História do turbilhão entre-tédios
Dia de chuva quase torrencial e, por isso, quase ninguém a passear em espaço-aberto. Sem grande luz e sem grande visibilidade há um caminho agora sem enfeites humanos. Quando o guarda-chuva se esventrou com a rajada de vento por pouco não me arrependi. Só que a meio do percurso a coragem é maior (ou então, o medo reparte-se), e a vontade vence arrependimentos. Com uma vareta dobrada e outra partida, mesmo assim, a minha cabeça viu-se livre da molha. Em contrapartida, entre as meias-de-lã e as palmilhas, passou a existir uma macia (mas gélida) caixa-de-água. "Chuac", "chuac" - ao som, portanto, dos pés encharcados deu para chegar à desembocadura das águas pluviais. Aquilo jorrava com tal pujança que parecia as do Iguaçu (as cataratas, claro). Presumo que a cidade se tivesse sentido mais limpa com a chuveirada. E, além disso, a água-suja (do banho citadino) não encheu muitas poças pelas ruas (que eu saiba). Em contrapartida, com tanta doçura, a permilagem salina do estuário deve ter diminuído alguma coisa. O que aumentou de certeza foi o barulho. Que o digam três das principais espécies avícolas e estuarinas da região, que tão atraídas foram pelo acontecimento (ou pelo musicar das quedas-de-água, quem sabe). Gaivotas a montes, um corvo-marinho e uns quantos garajaus, circundavam, em aparente sobressalto, a novidade. Sei lá; talvez houvesse peixe no turbilhão.
Não há nada de raro (ou de novo) na chuva, como é óbvio. Só que a chuva não é tão frequente nestes quadrantes quanto a luz-do-sol. O que é raro, por exemplo, é ter nevado no deserto do Saara. Sim, aqui está frio, é verdade (não tanto como esteve no Saara, claro); e a chuva dizem que até aquece a temperatura.

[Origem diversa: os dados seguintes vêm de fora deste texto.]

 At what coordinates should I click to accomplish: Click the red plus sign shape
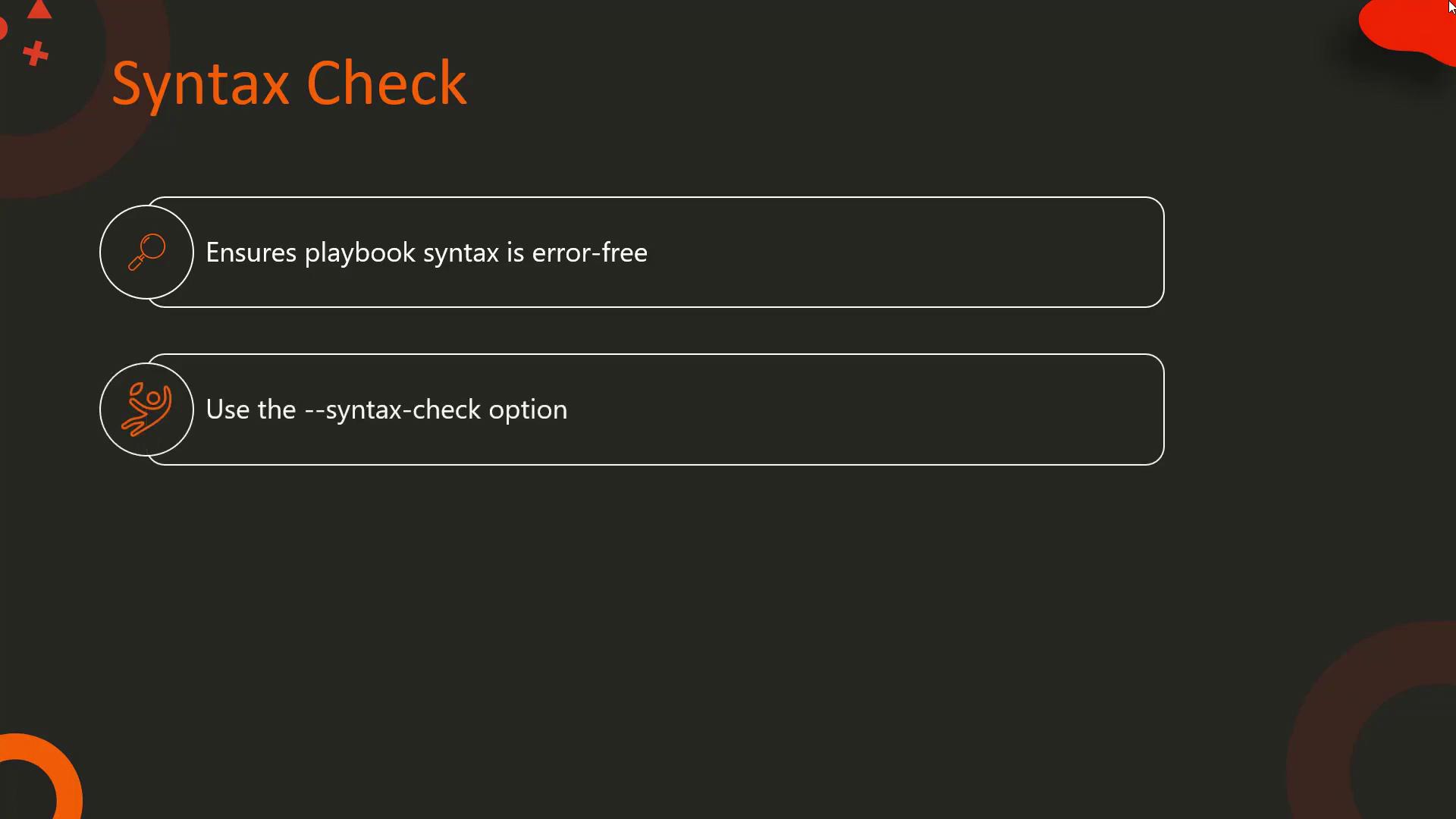35,54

Entretanto, as nuvens abriram-se após borrasca e as pessoas saltaram das tocas. O bonito quadro-a-nu, a preto-e-branco e desfocado pelas gotas cristalinas, voltou a tomar as cores nítidas e berrantes da normalidade. Além do mais, para provar o regresso ao que é banal, nada como um avô a apontar para um veleiro e a dizer para o neto: "aquilo até dá pum gá dremir ali dentre" (tradução: aquilo até dá para um gajo dormir ali dentro). E já agora, aproveitando a deixa e só para variar a história que se repete todos os dias, um Viva para quem se aventura (sozinho) a velejar na travessia atlântica. E por falar em dormir, nada como dormir sem qualquer ideia e acordar almareado com toda a disposição para resolver qualquer temporal. Não acham?

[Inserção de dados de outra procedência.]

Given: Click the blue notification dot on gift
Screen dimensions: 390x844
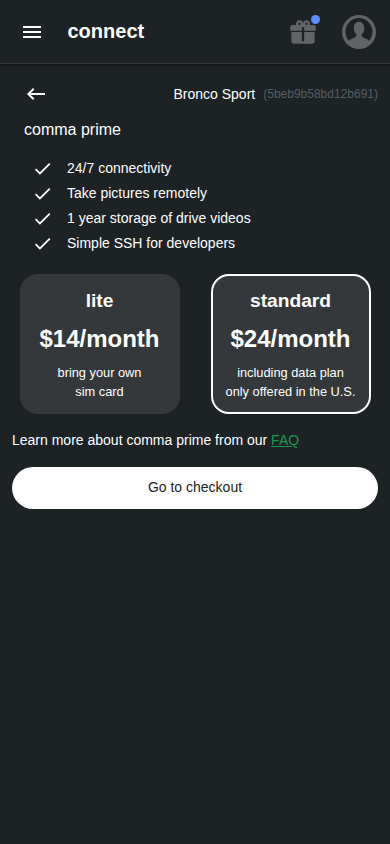Looking at the screenshot, I should click(315, 19).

Enfim, relembrando David Attenborough, o planeta Terra é um Planeta-vivo e em constante dinâmica. E é dificil, por esta razão, que o tédio por aqui se estabeleça de uma forma aguda. No entanto, mesmo que as verdades absolutas sejam, em certa medida, circunstanciais, a história de cada um nem sempre é (ou será) digna de um filme. Poucos ficaram (ou ficarão) para a História. Poucos escaparam (ou escaparão) da derradeira segunda-morte. É que tal como a matéria-negra entre a matéria, o tédio também existe (entre a massa-cinzenta) sorrateiramente e em abundância. E o grau de presença prática que manifesta, apesar de baixo na maioria dos casos, exige - como dizia Fernando Pessoa - a convalescência do momento. Para vencer o tédio há um remédio contido nas arestas de cada curva. Para vencer o tédio há uma diferença capacitante que sobressai, sem necessário pormenor, sobre a incapacidade geral. Ou seja, para vencer o tédio há uma cura que se quer ininterrupta...

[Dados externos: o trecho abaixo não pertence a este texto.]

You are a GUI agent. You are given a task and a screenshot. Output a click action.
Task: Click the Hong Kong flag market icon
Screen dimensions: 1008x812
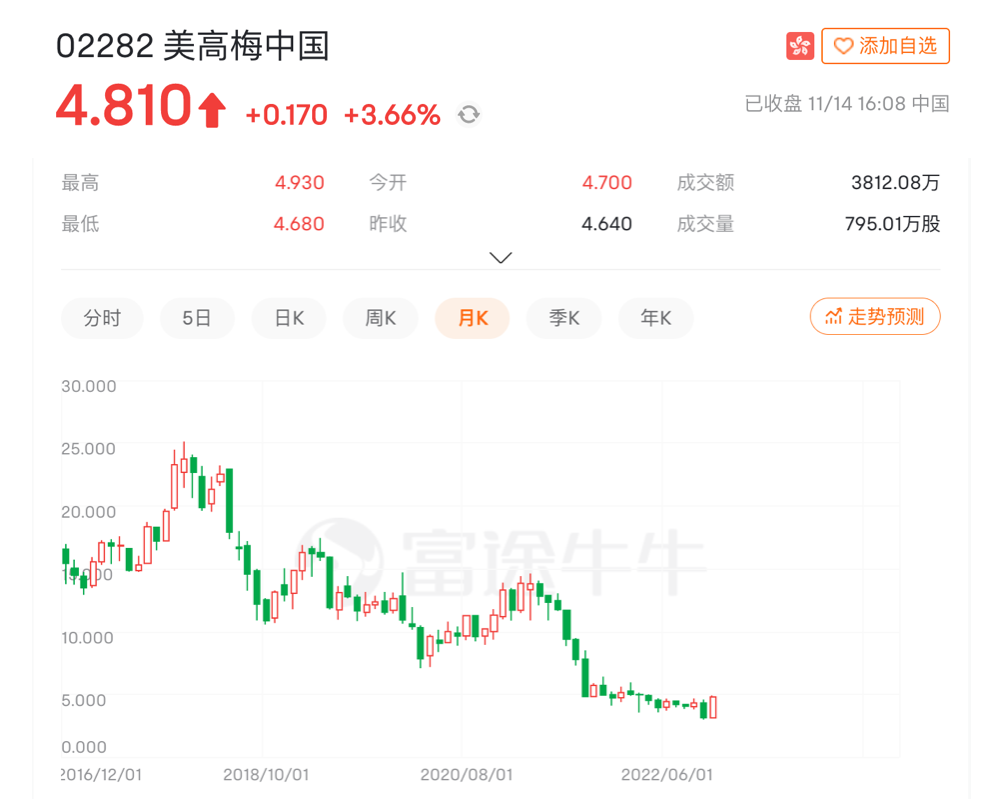[800, 46]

Aliás, certamente tu e eu não faremos História. Porém, há momentos em que sabemos que estamos a fazer história (na-nossa-vida, evidentemente). Ainda que muitas vezes só seja história porque teria sido normal que já tivesse sido feita há mais tempo. As atrasadas conquistas pessoais costumam ter este efeito. Seja com o primeiro beijo ou seja com a carta de condução - e fiquemos com isto efusivos ou desiludidos -, um marco é espetado no centro da nossa memória; e só porque é comum (e funcional, quem sabe) que assim seja. Quer dizer, de uma maneira ou de outra, a nossa própria sensação de história está reduzida a parâmetros pré-definidos (ou melhor, é definida pelo tédio que vem de fora). Daí que uma chuvada (mesmo que esperada), um elogio-inesperado, os percalços e as surpreendentes-conversas, possam de algum modo causar agitação. Ou então, que de algum modo possam ser o turbilhão que aparece de vez em quando. E, depois disto, só a posição tomada após a reposição da ordem é que pode alimentar a verdadeira história. Afinal, entre-tédios, tudo pode acontecer.